This is an alpha release of FnordMetric. Expect bugs and vulnerabilities.

Edit this page on GitHub

The GROUP OVER TIMEWINDOW clause

Standard SQL makes (moving) window queries over timeseries fairly akward. Since these kind of time based rollups are very common when working with timeseries data, FnordMetric introduces a new GROUP OVER TIMEWINDOW clause.


The syntax for the GROUP OVER TIMEWINDOW clause is:

GROUP OVER TIMEWINDOW(time_column, window_expr [, step_expr]) [BY ...]

Where time_col is the column that contains the time for each row, window_expr is an expression that returns the length of the window in seconds and step_expr is an expression that returns the output timestep in seconds.

Here is a simple example that should demonstrate the general concept before we dig into the detailed semantics of the GROUP OVER TIMEWINDOW clause:

Display the moving average of mymetric's value over a moving 60s window

SELECT time, mean(value) FROM mymetric GROUP OVER TIMEWINDOW(time, 60);

Detailed explanation

In contrast to a regular GROUP BY clause, which will produce one output row for each distinct group in the input row set, the GROUP OVER TIMEWINDOW will produce one output row for each step in time. Each of these output rows will be computed by grouping over all rows in the preceding time window.

To illustrate this concept, lets imagine we insert the number of registered users on our website every 10 seconds and our source table looks like this:

 time   | value
 ----------------
 0      | 534
 10     | 563
 20     | 598
 30     | 632
 40     | 732
 50     | 887
 60     | 923
 70     | 987
 80     | 992
 90     | 999

Now let's GROUP OVER TIMEWINDOW on this table with a 40 second window and a 10 second step to compute a moving average

SELECT time, mean(value) FROM ... GROUP OVER TIMEWINDOW(time, 40, 10)
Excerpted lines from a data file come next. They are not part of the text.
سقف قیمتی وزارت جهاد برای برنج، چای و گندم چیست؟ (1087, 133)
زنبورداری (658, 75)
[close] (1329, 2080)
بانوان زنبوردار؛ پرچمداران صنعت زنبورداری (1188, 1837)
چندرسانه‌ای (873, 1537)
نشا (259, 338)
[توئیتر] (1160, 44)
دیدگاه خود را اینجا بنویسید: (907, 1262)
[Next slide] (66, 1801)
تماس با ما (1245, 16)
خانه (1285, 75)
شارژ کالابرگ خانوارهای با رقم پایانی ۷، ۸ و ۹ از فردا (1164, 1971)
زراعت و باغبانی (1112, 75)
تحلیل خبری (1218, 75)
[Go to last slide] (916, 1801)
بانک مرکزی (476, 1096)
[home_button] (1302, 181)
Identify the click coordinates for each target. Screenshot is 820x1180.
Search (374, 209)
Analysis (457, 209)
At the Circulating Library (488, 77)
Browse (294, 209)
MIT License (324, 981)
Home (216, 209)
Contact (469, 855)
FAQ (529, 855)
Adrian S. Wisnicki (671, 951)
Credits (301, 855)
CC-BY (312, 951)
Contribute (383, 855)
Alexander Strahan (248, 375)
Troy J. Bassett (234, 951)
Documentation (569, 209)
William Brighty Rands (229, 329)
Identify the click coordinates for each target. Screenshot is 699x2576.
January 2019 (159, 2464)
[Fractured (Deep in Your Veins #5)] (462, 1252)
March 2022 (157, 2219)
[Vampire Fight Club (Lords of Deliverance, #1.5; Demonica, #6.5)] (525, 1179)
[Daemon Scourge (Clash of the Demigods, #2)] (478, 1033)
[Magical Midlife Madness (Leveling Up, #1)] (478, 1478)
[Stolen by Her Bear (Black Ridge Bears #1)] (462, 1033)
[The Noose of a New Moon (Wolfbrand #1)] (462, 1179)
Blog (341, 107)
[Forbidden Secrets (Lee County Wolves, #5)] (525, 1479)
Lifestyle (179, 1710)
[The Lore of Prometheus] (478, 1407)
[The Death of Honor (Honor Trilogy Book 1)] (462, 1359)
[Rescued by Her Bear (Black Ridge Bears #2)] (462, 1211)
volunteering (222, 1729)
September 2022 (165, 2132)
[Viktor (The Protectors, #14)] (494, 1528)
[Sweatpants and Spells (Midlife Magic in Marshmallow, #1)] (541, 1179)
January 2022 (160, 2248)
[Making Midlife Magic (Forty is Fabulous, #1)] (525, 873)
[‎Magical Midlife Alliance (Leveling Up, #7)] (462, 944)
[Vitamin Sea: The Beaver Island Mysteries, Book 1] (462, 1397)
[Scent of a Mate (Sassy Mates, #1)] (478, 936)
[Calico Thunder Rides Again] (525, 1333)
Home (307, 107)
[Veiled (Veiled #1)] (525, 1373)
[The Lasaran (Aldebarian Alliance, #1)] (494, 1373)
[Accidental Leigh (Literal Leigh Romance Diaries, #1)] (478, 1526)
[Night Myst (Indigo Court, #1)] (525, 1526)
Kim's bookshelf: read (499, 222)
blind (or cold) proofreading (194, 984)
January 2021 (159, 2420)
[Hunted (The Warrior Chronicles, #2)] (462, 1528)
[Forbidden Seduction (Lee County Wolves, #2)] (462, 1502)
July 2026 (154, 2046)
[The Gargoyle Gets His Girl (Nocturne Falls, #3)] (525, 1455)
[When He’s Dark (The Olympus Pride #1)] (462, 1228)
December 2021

The GROUP OVER TIMEWINDOW clause will produce one output row each 10 seconds, grouping over the last 40 seconds of data. This illustration shows the first four windows:

 time   | 0s  | 10s | 20s | 30s | 40s | 50s | 60s | 70s | 80s | 90s |
 value  | 543 | 563 | 598 | 632 | 732 | 887 | 923 | 987 | 992 | 999 |

        <------ window 1 ------->
              <------ window 2 ------->
                     <------ window 3 ------->
                          <------ window 4 ------->

As you can see above, every input row can appear in more than one output group. Our example query will produce the following output:

 time   | mean(value)
 ---------------------
 30     | ...           --- window 1: 543 + 563 + 598 + 632 / 4
 40     | ...           --- window 2: 563 + 598 + 632 + 732 / 4
 50     | ...           --- window 3: 598 + 632 + 732 + 887 / 4
 60     | ...           --- window 4: 632 + 732 + 887 + 923 / 4
 70     | ...
 80     | ...
 90     | ...

GROUP OVER TIMEWINDOW rollup in multiple dimensions

Just like a normal GROUP BY clause, the GROUP OVER TIMEWINDOW clause accepts a list of expressions by which to roll up the result.

As an example let's calculate the moving average of the number of requests per hostname in the last hour:

SELECT time, hostname, mean(value)
    FROM number_of_requests
    WHERE time > -1hour
    GROUP OVER TIMEWINDOW(time, 40, 10) BY hostname;

Or let's break down the 99th percentile latency by hostname and url over a fixed time range:

SELECT time, hostname, url, percentile(99, value)
    FROM request_latencies
    WHERE time > 2014-08-01 AND time < 2014-09-01
    GROUP OVER TIMEWINDOW(time, 40, 10) BY hostname, url;

GROUP OVER TIMEWINDOW on multiple tables

If a GROUP OVER TIMEWINDOW clause appears in a SELECT over multiple tables, the tables are implicitly joined on the specified timewindow. This allows you to easily align and join data from multiple tables/metrics.

An example:

-- error rate computed from joining the first derivates of two metrics over a
-- moving 60 second window in the last hour
SELECT
  "error rate" as series,
  delta(my_success_count_metric) / delta(my_error_count_metric)
FROM
  my_success_count_metric,
  my_error_count_metric
WHERE time > -60minutes
GROUP OVER TIMEWINDOW(time, 60);

GROUP OVER TIMEWINDOW semantics

  • While a regular GROUP BY clause will produce one output row for each distinct group in the input row set, the GROUP OVER TIMEWINDOW will produce one output row for each step in time.

  • The number of output rows of a GROUP OVER TIMEWINDOW clause may be greater than the number of rows in the input set (if there is less than one input row per output time window).

  • The output groups may overlap, i.e. each input row may appear in more than one output group.

  • When selecting from multiple tables, a GROUP OVER TIMEWINDOW is an implicit natural join on the specified timewindow. GROUP OVER TIMEWINDOW clauses may therefore not be mixed with JOIN clauses.